▸ Extracted material:
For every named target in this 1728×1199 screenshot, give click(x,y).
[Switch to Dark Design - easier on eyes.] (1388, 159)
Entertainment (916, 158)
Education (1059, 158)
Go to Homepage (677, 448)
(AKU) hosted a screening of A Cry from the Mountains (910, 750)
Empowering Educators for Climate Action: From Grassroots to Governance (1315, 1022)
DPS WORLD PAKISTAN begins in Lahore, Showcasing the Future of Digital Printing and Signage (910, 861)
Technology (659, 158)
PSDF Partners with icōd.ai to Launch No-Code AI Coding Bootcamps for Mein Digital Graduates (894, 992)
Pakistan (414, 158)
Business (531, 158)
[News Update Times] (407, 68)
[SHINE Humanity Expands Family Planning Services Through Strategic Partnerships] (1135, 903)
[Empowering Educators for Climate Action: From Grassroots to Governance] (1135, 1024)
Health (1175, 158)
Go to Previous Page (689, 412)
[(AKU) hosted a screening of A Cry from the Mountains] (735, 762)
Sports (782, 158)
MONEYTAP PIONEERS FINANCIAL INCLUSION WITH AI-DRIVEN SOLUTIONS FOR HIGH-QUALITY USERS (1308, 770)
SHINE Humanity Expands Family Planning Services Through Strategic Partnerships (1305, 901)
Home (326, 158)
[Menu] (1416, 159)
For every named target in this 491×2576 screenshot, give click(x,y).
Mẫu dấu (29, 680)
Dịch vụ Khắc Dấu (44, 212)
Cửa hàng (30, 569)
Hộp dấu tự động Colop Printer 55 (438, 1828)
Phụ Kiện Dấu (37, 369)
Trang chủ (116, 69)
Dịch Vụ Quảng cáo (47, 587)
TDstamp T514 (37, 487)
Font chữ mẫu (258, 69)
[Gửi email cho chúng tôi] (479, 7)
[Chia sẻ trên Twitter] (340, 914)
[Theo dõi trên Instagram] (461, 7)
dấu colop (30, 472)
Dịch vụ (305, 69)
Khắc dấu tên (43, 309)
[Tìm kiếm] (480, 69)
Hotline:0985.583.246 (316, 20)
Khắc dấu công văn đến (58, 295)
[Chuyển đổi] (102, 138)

▸ What you will do: A complete, exact copy of the entries is required.

▸ Solved exercise:
For every named target in this 1728×1199 screenshot, give click(x,y).
[Switch to Dark Design - easier on eyes.] (1388, 159)
Entertainment (916, 158)
Education (1059, 158)
Go to Homepage (677, 448)
(AKU) hosted a screening of A Cry from the Mountains (910, 750)
Empowering Educators for Climate Action: From Grassroots to Governance (1315, 1022)
DPS WORLD PAKISTAN begins in Lahore, Showcasing the Future of Digital Printing and Signage (910, 861)
Technology (659, 158)
PSDF Partners with icōd.ai to Launch No-Code AI Coding Bootcamps for Mein Digital Graduates (894, 992)
Pakistan (414, 158)
Business (531, 158)
[News Update Times] (407, 68)
[SHINE Humanity Expands Family Planning Services Through Strategic Partnerships] (1135, 903)
[Empowering Educators for Climate Action: From Grassroots to Governance] (1135, 1024)
Health (1175, 158)
Go to Previous Page (689, 412)
[(AKU) hosted a screening of A Cry from the Mountains] (735, 762)
Sports (782, 158)
MONEYTAP PIONEERS FINANCIAL INCLUSION WITH AI-DRIVEN SOLUTIONS FOR HIGH-QUALITY USERS (1308, 770)
SHINE Humanity Expands Family Planning Services Through Strategic Partnerships (1305, 901)
Home (326, 158)
[Menu] (1416, 159)
For every named target in this 491×2576 screenshot, give click(x,y).
Mẫu dấu (29, 680)
Dịch vụ Khắc Dấu (44, 212)
Cửa hàng (30, 569)
Hộp dấu tự động Colop Printer 55 (438, 1828)
Phụ Kiện Dấu (37, 369)
Trang chủ (116, 69)
Dịch Vụ Quảng cáo (47, 587)
TDstamp T514 (37, 487)
Font chữ mẫu (258, 69)
[Gửi email cho chúng tôi] (479, 7)
[Chia sẻ trên Twitter] (340, 914)
[Theo dõi trên Instagram] (461, 7)
dấu colop (30, 472)
Dịch vụ (305, 69)
Khắc dấu tên (43, 309)
[Tìm kiếm] (480, 69)
Hotline:0985.583.246 (316, 20)
Khắc dấu công văn đến (58, 295)
[Chuyển đổi] (102, 138)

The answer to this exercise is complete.